Collected data:
---
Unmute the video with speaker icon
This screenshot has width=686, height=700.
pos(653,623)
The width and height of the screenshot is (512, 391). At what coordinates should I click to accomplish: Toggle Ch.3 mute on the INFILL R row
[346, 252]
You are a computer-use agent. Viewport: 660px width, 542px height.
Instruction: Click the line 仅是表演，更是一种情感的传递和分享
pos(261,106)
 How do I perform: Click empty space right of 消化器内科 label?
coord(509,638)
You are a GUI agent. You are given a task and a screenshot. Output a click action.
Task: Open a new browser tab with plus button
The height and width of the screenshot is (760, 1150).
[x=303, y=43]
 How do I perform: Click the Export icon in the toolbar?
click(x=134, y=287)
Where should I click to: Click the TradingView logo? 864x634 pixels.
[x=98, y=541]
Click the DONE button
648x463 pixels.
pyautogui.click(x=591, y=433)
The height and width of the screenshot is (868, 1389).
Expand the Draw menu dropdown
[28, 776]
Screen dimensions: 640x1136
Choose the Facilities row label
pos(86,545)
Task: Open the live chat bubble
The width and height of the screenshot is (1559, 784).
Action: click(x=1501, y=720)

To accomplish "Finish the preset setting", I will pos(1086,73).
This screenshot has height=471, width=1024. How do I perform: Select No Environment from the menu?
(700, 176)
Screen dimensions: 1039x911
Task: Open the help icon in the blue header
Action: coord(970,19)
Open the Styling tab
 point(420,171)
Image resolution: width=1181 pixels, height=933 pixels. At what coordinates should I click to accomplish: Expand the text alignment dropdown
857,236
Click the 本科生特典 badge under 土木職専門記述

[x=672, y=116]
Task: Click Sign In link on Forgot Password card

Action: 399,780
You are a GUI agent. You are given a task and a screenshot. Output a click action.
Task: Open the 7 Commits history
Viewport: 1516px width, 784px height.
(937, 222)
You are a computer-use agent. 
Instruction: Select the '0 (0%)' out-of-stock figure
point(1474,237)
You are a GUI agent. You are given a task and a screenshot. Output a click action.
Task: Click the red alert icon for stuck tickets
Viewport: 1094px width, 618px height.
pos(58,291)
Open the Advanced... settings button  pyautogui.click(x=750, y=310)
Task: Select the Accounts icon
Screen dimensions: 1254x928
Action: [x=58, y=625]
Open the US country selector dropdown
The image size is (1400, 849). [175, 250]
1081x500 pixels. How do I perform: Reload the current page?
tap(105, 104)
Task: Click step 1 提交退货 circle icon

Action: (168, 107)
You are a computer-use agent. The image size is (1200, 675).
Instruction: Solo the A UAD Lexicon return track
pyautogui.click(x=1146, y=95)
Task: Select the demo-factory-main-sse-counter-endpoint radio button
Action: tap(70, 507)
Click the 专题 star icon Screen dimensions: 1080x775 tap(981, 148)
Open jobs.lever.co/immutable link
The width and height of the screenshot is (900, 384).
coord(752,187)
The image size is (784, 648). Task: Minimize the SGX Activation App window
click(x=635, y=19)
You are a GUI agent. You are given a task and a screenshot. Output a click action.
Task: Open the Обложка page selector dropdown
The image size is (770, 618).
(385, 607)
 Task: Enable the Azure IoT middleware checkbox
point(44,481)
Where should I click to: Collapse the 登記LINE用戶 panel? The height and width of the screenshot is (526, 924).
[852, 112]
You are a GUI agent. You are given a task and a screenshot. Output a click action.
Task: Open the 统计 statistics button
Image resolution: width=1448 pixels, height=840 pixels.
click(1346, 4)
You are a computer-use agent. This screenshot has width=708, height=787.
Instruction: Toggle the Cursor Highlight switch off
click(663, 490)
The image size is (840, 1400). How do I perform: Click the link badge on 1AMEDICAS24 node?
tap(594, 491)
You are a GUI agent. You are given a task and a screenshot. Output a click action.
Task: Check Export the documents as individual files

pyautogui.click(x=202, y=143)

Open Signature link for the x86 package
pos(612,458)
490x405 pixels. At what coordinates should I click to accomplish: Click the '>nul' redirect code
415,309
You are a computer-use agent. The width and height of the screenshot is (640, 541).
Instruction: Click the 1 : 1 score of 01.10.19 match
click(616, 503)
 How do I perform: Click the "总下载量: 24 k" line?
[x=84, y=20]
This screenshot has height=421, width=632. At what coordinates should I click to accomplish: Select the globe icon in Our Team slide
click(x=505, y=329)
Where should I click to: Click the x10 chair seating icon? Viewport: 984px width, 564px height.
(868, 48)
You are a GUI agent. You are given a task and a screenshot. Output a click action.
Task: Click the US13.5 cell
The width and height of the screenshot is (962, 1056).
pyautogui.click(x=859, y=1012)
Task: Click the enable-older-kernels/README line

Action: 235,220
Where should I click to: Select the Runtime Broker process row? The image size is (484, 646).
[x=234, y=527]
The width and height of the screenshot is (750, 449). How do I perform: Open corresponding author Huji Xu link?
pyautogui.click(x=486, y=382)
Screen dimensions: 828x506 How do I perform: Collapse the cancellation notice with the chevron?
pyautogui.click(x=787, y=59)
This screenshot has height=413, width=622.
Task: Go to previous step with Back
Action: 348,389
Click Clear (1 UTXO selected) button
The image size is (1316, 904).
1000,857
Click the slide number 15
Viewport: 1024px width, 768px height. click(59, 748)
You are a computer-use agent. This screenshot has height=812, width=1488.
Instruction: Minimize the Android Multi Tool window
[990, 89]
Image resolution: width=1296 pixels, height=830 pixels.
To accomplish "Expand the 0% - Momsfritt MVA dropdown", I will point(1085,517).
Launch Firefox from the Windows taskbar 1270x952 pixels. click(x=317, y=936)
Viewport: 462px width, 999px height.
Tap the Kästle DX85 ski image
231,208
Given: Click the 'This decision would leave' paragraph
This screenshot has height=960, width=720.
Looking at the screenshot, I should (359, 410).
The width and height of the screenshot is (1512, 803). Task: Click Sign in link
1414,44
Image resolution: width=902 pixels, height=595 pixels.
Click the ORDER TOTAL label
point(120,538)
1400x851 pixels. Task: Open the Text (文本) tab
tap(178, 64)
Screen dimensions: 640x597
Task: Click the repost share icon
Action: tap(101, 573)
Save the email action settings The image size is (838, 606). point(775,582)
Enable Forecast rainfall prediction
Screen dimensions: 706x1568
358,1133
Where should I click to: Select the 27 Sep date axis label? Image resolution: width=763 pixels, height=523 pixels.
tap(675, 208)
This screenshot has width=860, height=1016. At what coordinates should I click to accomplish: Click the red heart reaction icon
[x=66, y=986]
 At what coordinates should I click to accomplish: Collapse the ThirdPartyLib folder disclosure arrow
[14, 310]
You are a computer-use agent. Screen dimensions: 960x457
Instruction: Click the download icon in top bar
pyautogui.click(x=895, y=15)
---
* [Work task]: Could you retype all of the entries exactly, leaving none out?

* [Written answer]:
Unmute the video with speaker icon
This screenshot has width=686, height=700.
pos(653,623)
The width and height of the screenshot is (512, 391). At what coordinates should I click to accomplish: Toggle Ch.3 mute on the INFILL R row
[346, 252]
You are a computer-use agent. Viewport: 660px width, 542px height.
Instruction: Click the line 仅是表演，更是一种情感的传递和分享
pos(261,106)
 How do I perform: Click empty space right of 消化器内科 label?
coord(509,638)
You are a GUI agent. You are given a task and a screenshot. Output a click action.
Task: Open a new browser tab with plus button
The height and width of the screenshot is (760, 1150).
[x=303, y=43]
 How do I perform: Click the Export icon in the toolbar?
click(x=134, y=287)
Where should I click to: Click the TradingView logo? 864x634 pixels.
[x=98, y=541]
Click the DONE button
648x463 pixels.
pyautogui.click(x=591, y=433)
The height and width of the screenshot is (868, 1389).
Expand the Draw menu dropdown
[28, 776]
Screen dimensions: 640x1136
Choose the Facilities row label
pos(86,545)
Task: Open the live chat bubble
The width and height of the screenshot is (1559, 784).
Action: click(x=1501, y=720)

To accomplish "Finish the preset setting", I will pos(1086,73).
This screenshot has height=471, width=1024. How do I perform: Select No Environment from the menu?
(700, 176)
Screen dimensions: 1039x911
Task: Open the help icon in the blue header
Action: coord(970,19)
Open the Styling tab
 point(420,171)
Image resolution: width=1181 pixels, height=933 pixels. At what coordinates should I click to accomplish: Expand the text alignment dropdown
857,236
Click the 本科生特典 badge under 土木職専門記述

[x=672, y=116]
Task: Click Sign In link on Forgot Password card

Action: 399,780
You are a GUI agent. You are given a task and a screenshot. Output a click action.
Task: Open the 7 Commits history
Viewport: 1516px width, 784px height.
(937, 222)
You are a computer-use agent. 
Instruction: Select the '0 (0%)' out-of-stock figure
point(1474,237)
You are a GUI agent. You are given a task and a screenshot. Output a click action.
Task: Click the red alert icon for stuck tickets
Viewport: 1094px width, 618px height.
pos(58,291)
Open the Advanced... settings button  pyautogui.click(x=750, y=310)
Task: Select the Accounts icon
Screen dimensions: 1254x928
Action: [x=58, y=625]
Open the US country selector dropdown
The image size is (1400, 849). [175, 250]
1081x500 pixels. How do I perform: Reload the current page?
tap(105, 104)
Task: Click step 1 提交退货 circle icon

Action: (168, 107)
You are a computer-use agent. The image size is (1200, 675).
Instruction: Solo the A UAD Lexicon return track
pyautogui.click(x=1146, y=95)
Task: Select the demo-factory-main-sse-counter-endpoint radio button
Action: tap(70, 507)
Click the 专题 star icon Screen dimensions: 1080x775 tap(981, 148)
Open jobs.lever.co/immutable link
The width and height of the screenshot is (900, 384).
coord(752,187)
The image size is (784, 648). Task: Minimize the SGX Activation App window
click(x=635, y=19)
You are a GUI agent. You are given a task and a screenshot. Output a click action.
Task: Open the Обложка page selector dropdown
The image size is (770, 618).
(385, 607)
 Task: Enable the Azure IoT middleware checkbox
point(44,481)
Where should I click to: Collapse the 登記LINE用戶 panel? The height and width of the screenshot is (526, 924).
[852, 112]
You are a GUI agent. You are given a task and a screenshot. Output a click action.
Task: Open the 统计 statistics button
Image resolution: width=1448 pixels, height=840 pixels.
click(1346, 4)
You are a computer-use agent. This screenshot has width=708, height=787.
Instruction: Toggle the Cursor Highlight switch off
click(663, 490)
The image size is (840, 1400). How do I perform: Click the link badge on 1AMEDICAS24 node?
tap(594, 491)
You are a GUI agent. You are given a task and a screenshot. Output a click action.
Task: Check Export the documents as individual files

pyautogui.click(x=202, y=143)

Open Signature link for the x86 package
pos(612,458)
490x405 pixels. At what coordinates should I click to accomplish: Click the '>nul' redirect code
415,309
You are a computer-use agent. The width and height of the screenshot is (640, 541).
Instruction: Click the 1 : 1 score of 01.10.19 match
click(616, 503)
 How do I perform: Click the "总下载量: 24 k" line?
[x=84, y=20]
This screenshot has height=421, width=632. At what coordinates should I click to accomplish: Select the globe icon in Our Team slide
click(x=505, y=329)
Where should I click to: Click the x10 chair seating icon? Viewport: 984px width, 564px height.
(868, 48)
You are a GUI agent. You are given a task and a screenshot. Output a click action.
Task: Click the US13.5 cell
The width and height of the screenshot is (962, 1056).
pyautogui.click(x=859, y=1012)
Task: Click the enable-older-kernels/README line

Action: 235,220
Where should I click to: Select the Runtime Broker process row? The image size is (484, 646).
[x=234, y=527]
The width and height of the screenshot is (750, 449). How do I perform: Open corresponding author Huji Xu link?
pyautogui.click(x=486, y=382)
Screen dimensions: 828x506 How do I perform: Collapse the cancellation notice with the chevron?
pyautogui.click(x=787, y=59)
This screenshot has height=413, width=622.
Task: Go to previous step with Back
Action: 348,389
Click Clear (1 UTXO selected) button
The image size is (1316, 904).
1000,857
Click the slide number 15
Viewport: 1024px width, 768px height. click(59, 748)
You are a computer-use agent. This screenshot has height=812, width=1488.
Instruction: Minimize the Android Multi Tool window
[990, 89]
Image resolution: width=1296 pixels, height=830 pixels.
To accomplish "Expand the 0% - Momsfritt MVA dropdown", I will point(1085,517).
Launch Firefox from the Windows taskbar 1270x952 pixels. click(x=317, y=936)
Viewport: 462px width, 999px height.
Tap the Kästle DX85 ski image
231,208
Given: Click the 'This decision would leave' paragraph
This screenshot has height=960, width=720.
Looking at the screenshot, I should (359, 410).
The width and height of the screenshot is (1512, 803). Task: Click Sign in link
1414,44
Image resolution: width=902 pixels, height=595 pixels.
Click the ORDER TOTAL label
point(120,538)
1400x851 pixels. Task: Open the Text (文本) tab
tap(178, 64)
Screen dimensions: 640x597
Task: Click the repost share icon
Action: tap(101, 573)
Save the email action settings The image size is (838, 606). point(775,582)
Enable Forecast rainfall prediction
Screen dimensions: 706x1568
358,1133
Where should I click to: Select the 27 Sep date axis label? Image resolution: width=763 pixels, height=523 pixels.
tap(675, 208)
This screenshot has width=860, height=1016. At what coordinates should I click to accomplish: Click the red heart reaction icon
[x=66, y=986]
 At what coordinates should I click to accomplish: Collapse the ThirdPartyLib folder disclosure arrow
[14, 310]
You are a computer-use agent. Screen dimensions: 960x457
Instruction: Click the download icon in top bar
pyautogui.click(x=895, y=15)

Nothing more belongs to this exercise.